FlowerPowerProject¶

Module: flowerpower.flowerpower.FlowerPowerProject

The FlowerPowerProject class represents an initialized FlowerPower project, providing an interface to manage pipelines, job queues, and project-level settings.

Initialization¶

init¶

__init__(self, pipeline_manager: PipelineManager, job_queue_manager: JobQueueManager | None = None)
...

Initializes a FlowerPowerProject instance.
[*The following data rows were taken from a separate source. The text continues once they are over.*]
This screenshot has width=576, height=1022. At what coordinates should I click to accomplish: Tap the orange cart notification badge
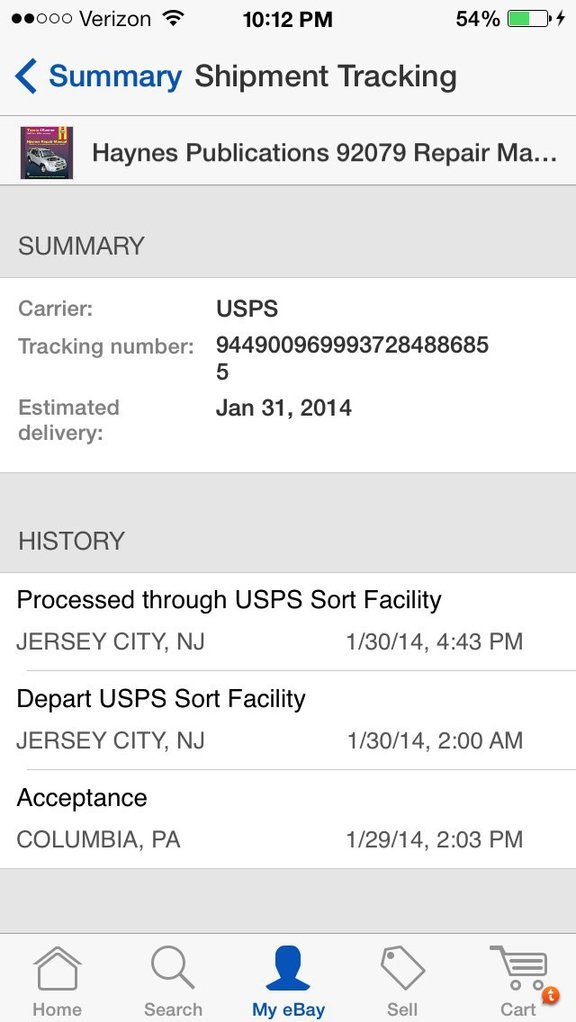click(x=551, y=995)
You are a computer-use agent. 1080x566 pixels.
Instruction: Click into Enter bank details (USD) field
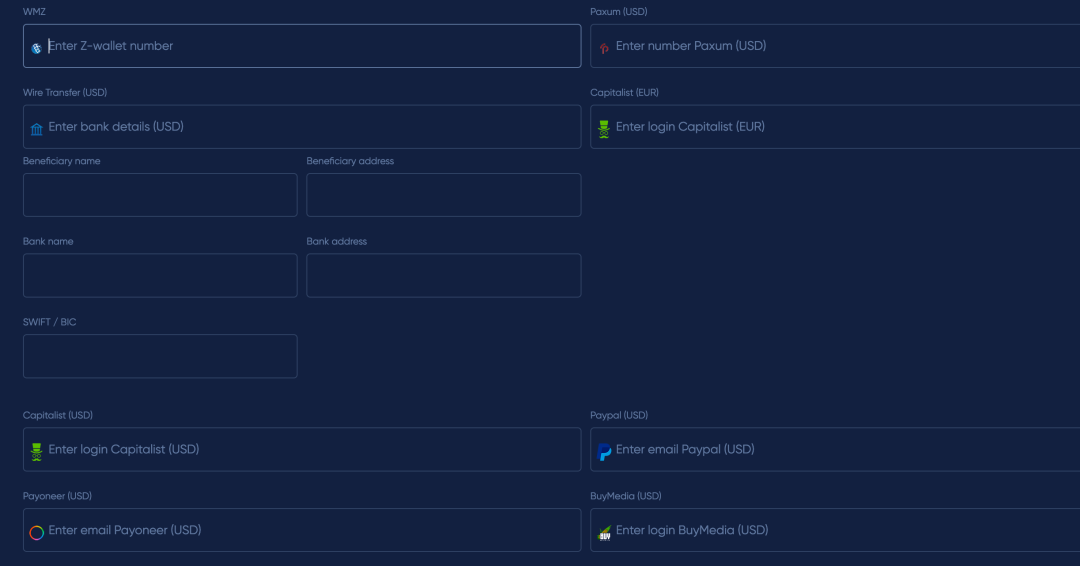310,127
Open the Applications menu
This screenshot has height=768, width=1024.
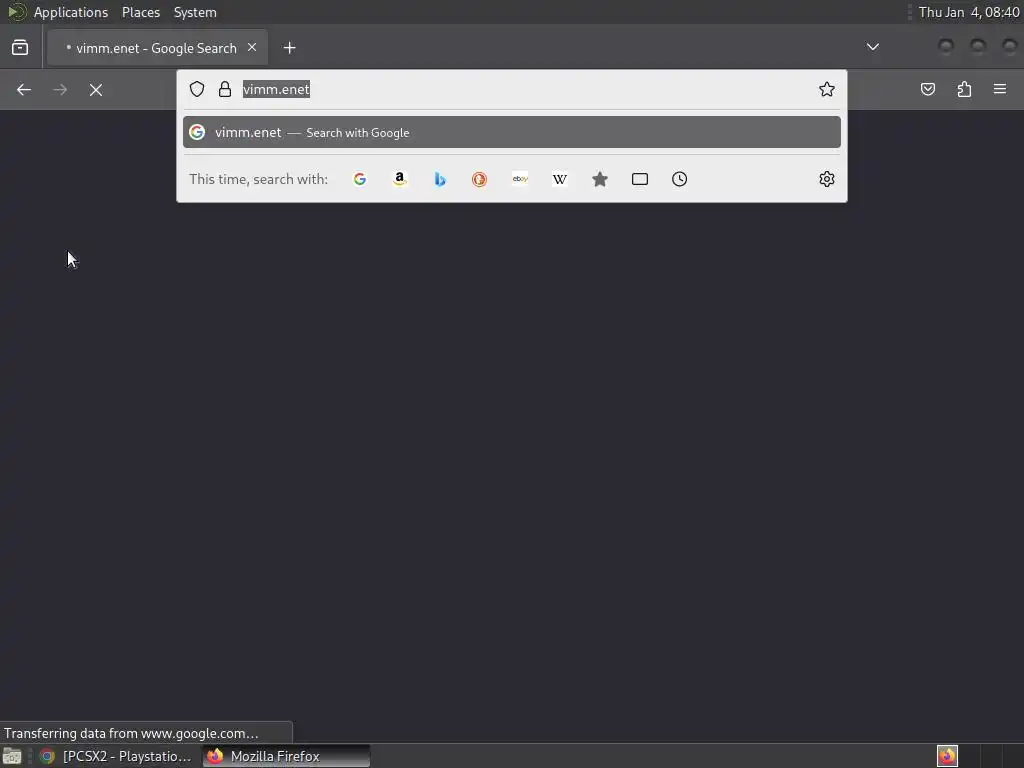(71, 12)
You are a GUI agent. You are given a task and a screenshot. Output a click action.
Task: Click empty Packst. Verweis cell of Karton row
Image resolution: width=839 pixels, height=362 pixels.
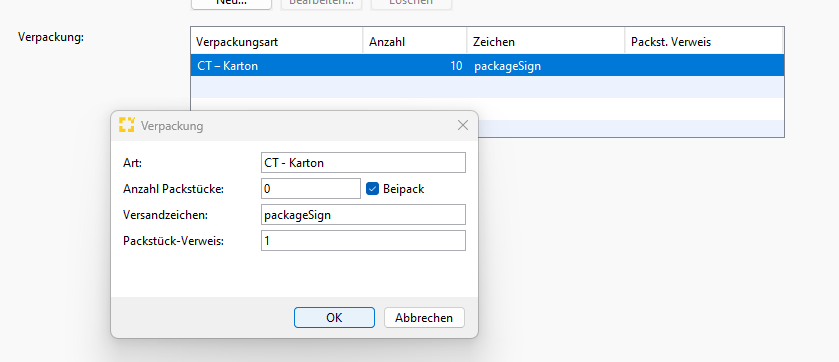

This constructor is typically called internally by FlowerPowerProject.load() or FlowerPowerProject.new().

Parameter	Type	Description
`pipeline_manager`	`PipelineManager`	An instance of `PipelineManager` to manage pipelines within this project.
`job_queue_manager`	`JobQueueManager \\| None`	An optional instance of `JobQueueManager` to handle job queue operations.

Attributes¶

Attribute	Type	Description
`pipeline_manager`	`PipelineManager`	Manages pipelines within the project.
`job_queue_manager`	`JobQueueManager \\| None`	Manages job queue operations, if configured.
`name`	`str`	The name of the current project.
`_base_dir`	`str`	The base directory of the project.
`_fs`	`AbstractFileSystem`	The fsspec-compatible filesystem instance used by the project.
`_storage_options`	`dict \\| Munch \\| BaseStorageOptions`	Storage options for the filesystem.
`job_queue_type`	`str \\| None`	The type of job queue configured for the project (e.g., "rq").
`job_queue_backend`	`Any \\| None`	The backend instance for the job queue, if configured.

Methods¶

run¶

run(self, name: str, inputs: dict | None = None, final_vars: list[str] | None = None, config: dict | None = None, cache: dict | None = None, executor_cfg: str | dict | ExecutorConfig | None = None, with_adapter_cfg: dict | WithAdapterConfig | None = None, pipeline_adapter_cfg: dict | PipelineAdapterConfig | None = None, project_adapter_cfg: dict | ProjectAdapterConfig | None = None, adapter: dict[str, Any] | None = None, reload: bool = False, log_level: str | None = None, max_retries: int | None = None, retry_delay: float | None = None, jitter_factor: float | None = None, retry_exceptions: tuple | list | None = None, on_success: Callable | tuple[Callable, tuple | None, dict | None] | None = None, on_failure: Callable | tuple[Callable, tuple | None, dict | None] | None = None) -> dict[str, Any]
...

Execute a pipeline synchronously and return its results.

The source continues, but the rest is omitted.